__WHAT IS BEING ASKED__. Only one span is wanted from the lines below: from the one with "The height and width of the screenshot is (317, 624)." up to and including the one with "You are a computer-use agent.". Copy it exactly, without images.

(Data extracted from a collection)
________________________
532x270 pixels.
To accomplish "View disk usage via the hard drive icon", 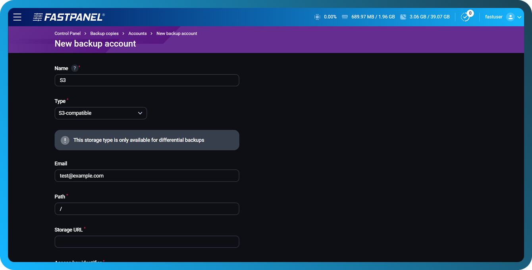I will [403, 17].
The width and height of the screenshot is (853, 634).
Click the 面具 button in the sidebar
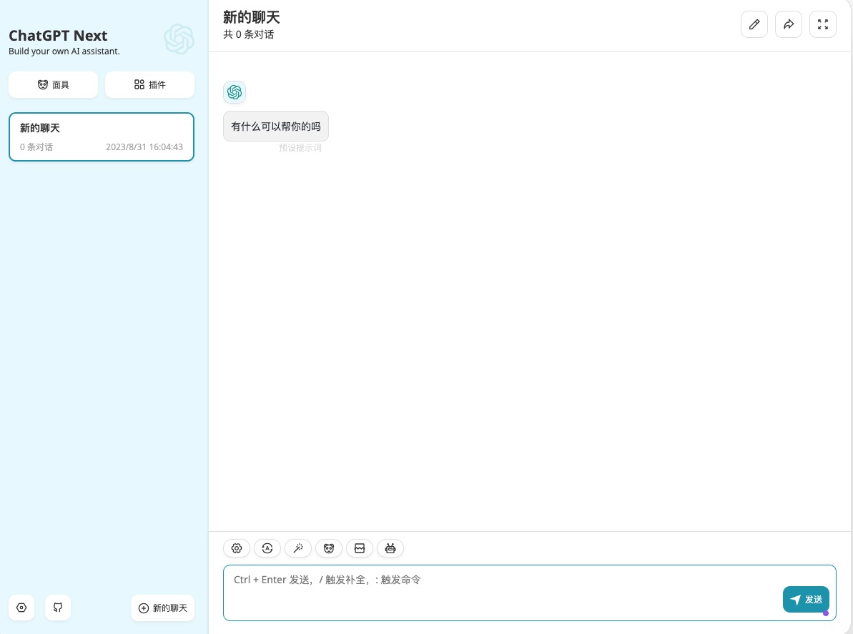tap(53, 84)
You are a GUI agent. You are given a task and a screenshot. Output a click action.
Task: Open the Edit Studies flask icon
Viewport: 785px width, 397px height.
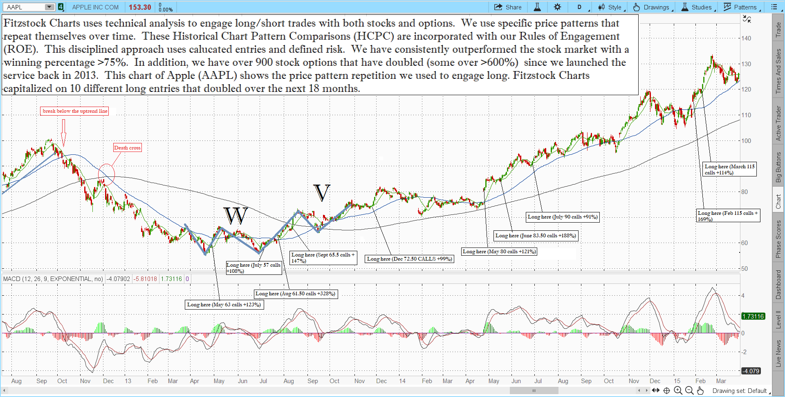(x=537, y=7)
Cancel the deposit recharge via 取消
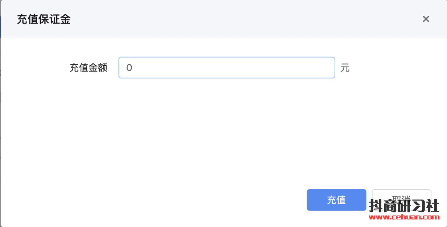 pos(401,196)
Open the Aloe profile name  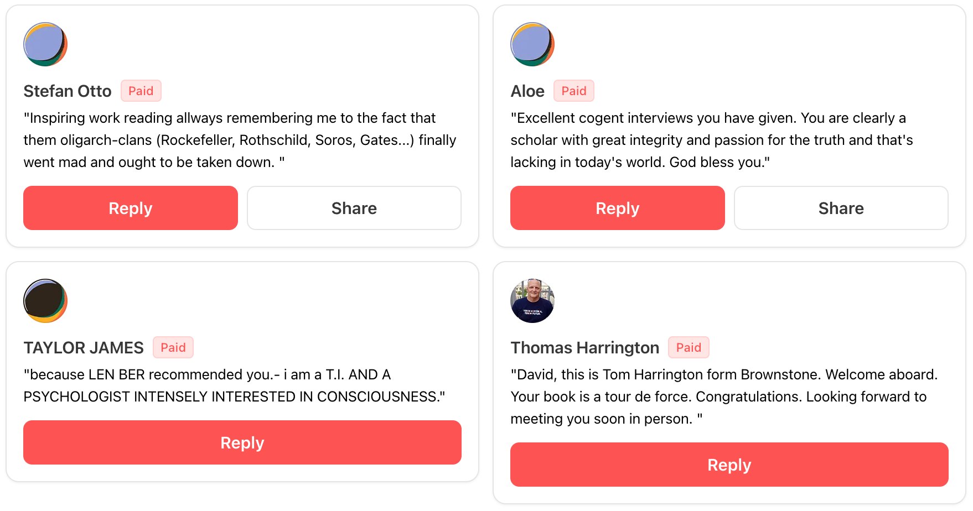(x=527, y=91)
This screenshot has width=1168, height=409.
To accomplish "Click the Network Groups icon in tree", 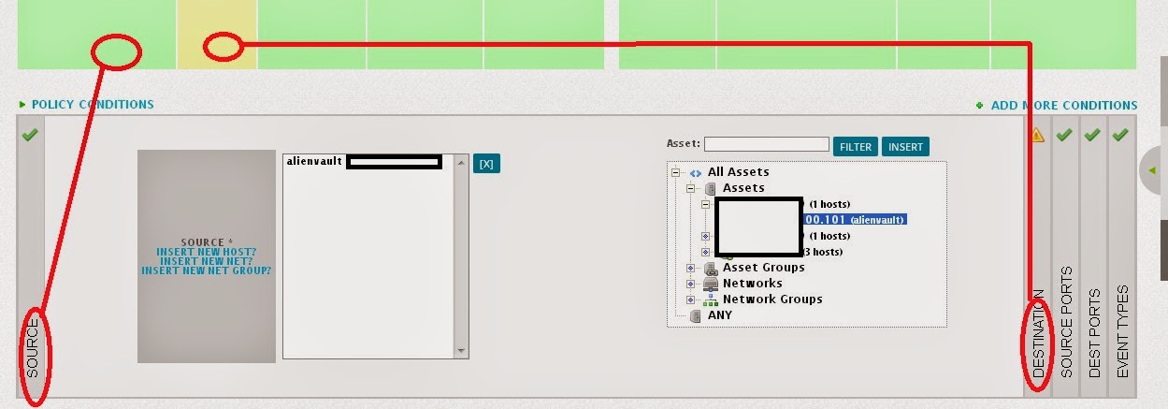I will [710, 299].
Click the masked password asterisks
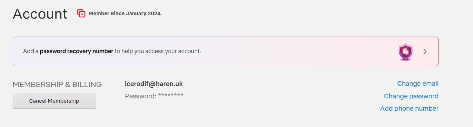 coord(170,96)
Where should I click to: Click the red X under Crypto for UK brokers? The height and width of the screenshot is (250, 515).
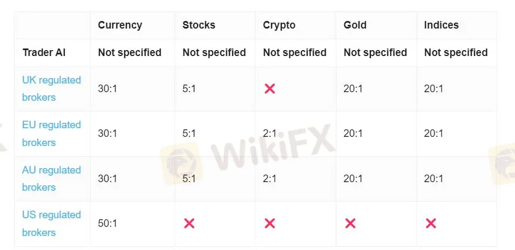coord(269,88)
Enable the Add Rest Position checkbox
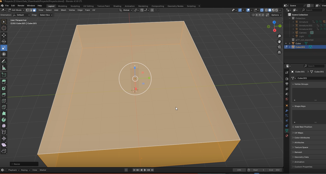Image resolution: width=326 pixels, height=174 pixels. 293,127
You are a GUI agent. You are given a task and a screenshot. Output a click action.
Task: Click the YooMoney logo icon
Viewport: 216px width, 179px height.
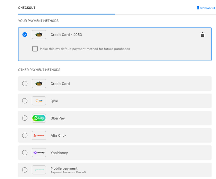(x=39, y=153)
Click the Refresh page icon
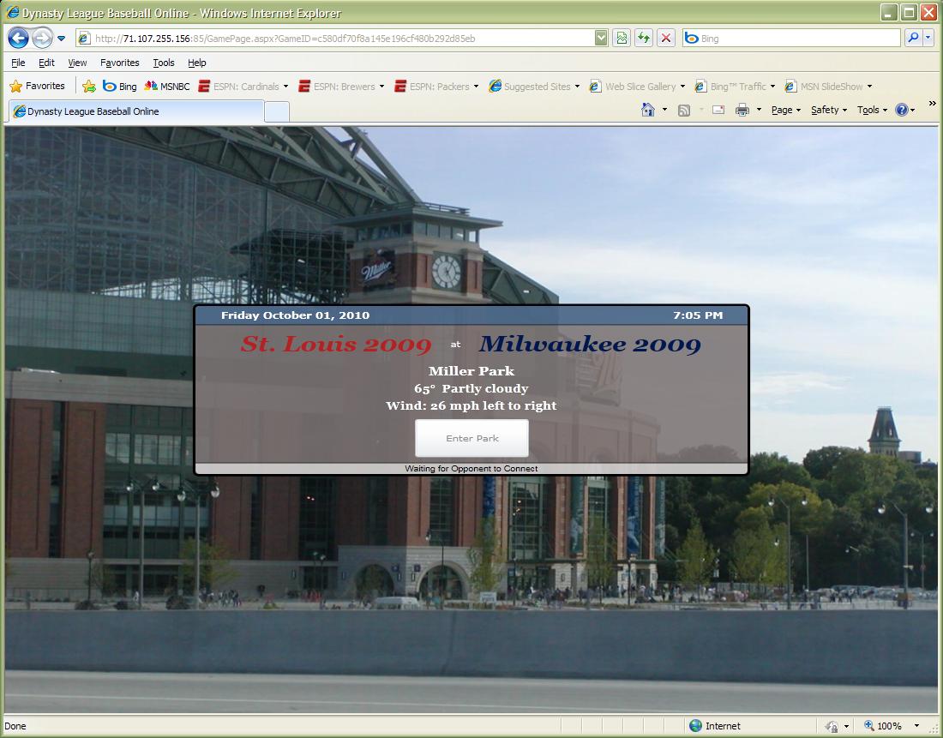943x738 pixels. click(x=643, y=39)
________________________
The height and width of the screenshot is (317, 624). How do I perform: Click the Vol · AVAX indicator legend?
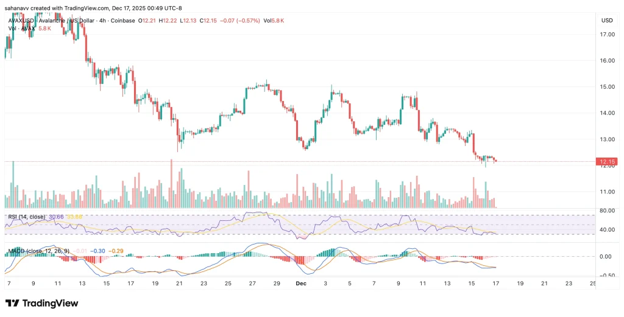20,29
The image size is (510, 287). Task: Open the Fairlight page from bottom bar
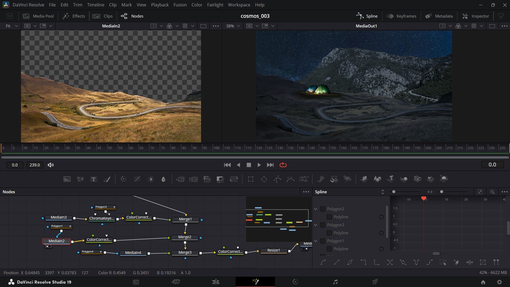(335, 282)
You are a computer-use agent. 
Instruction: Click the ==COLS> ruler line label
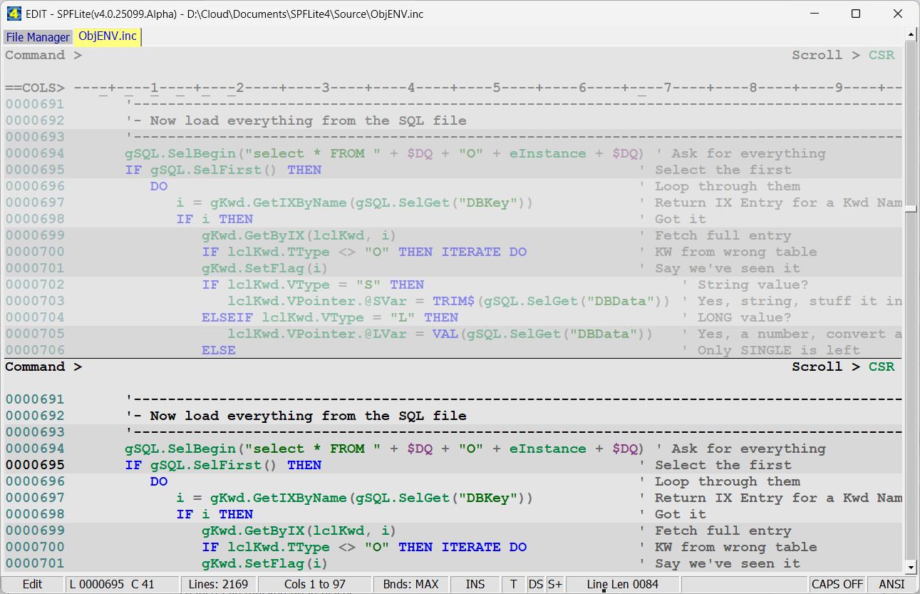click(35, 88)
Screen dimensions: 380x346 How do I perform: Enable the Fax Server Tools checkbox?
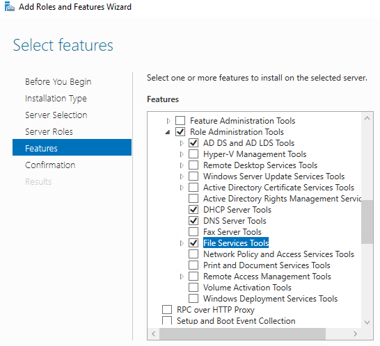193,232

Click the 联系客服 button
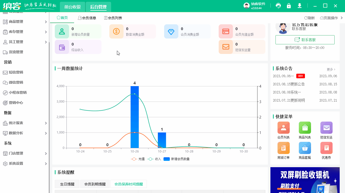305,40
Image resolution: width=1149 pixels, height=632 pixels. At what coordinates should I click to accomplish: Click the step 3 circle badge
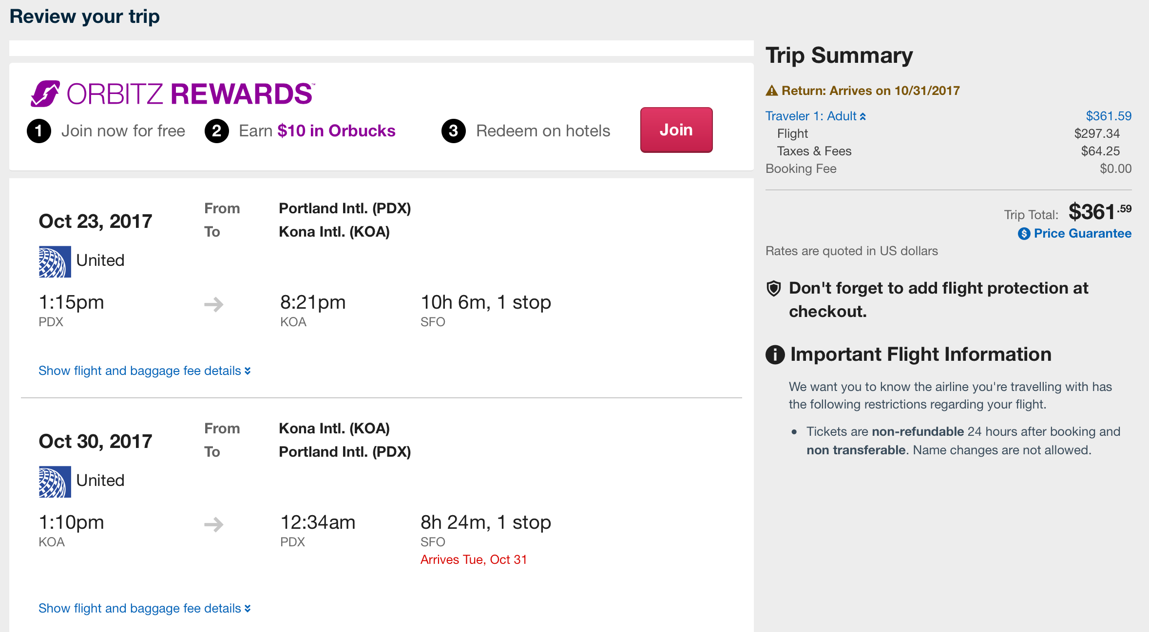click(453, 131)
________________________
__TASK OUTPUT__.
The height and width of the screenshot is (317, 624). How do I perform: Click the Vol · AVAX indicator legend?
20,29
The image size is (510, 287). Task: Open the Fairlight page from bottom bar
(335, 282)
You are a computer-use agent. 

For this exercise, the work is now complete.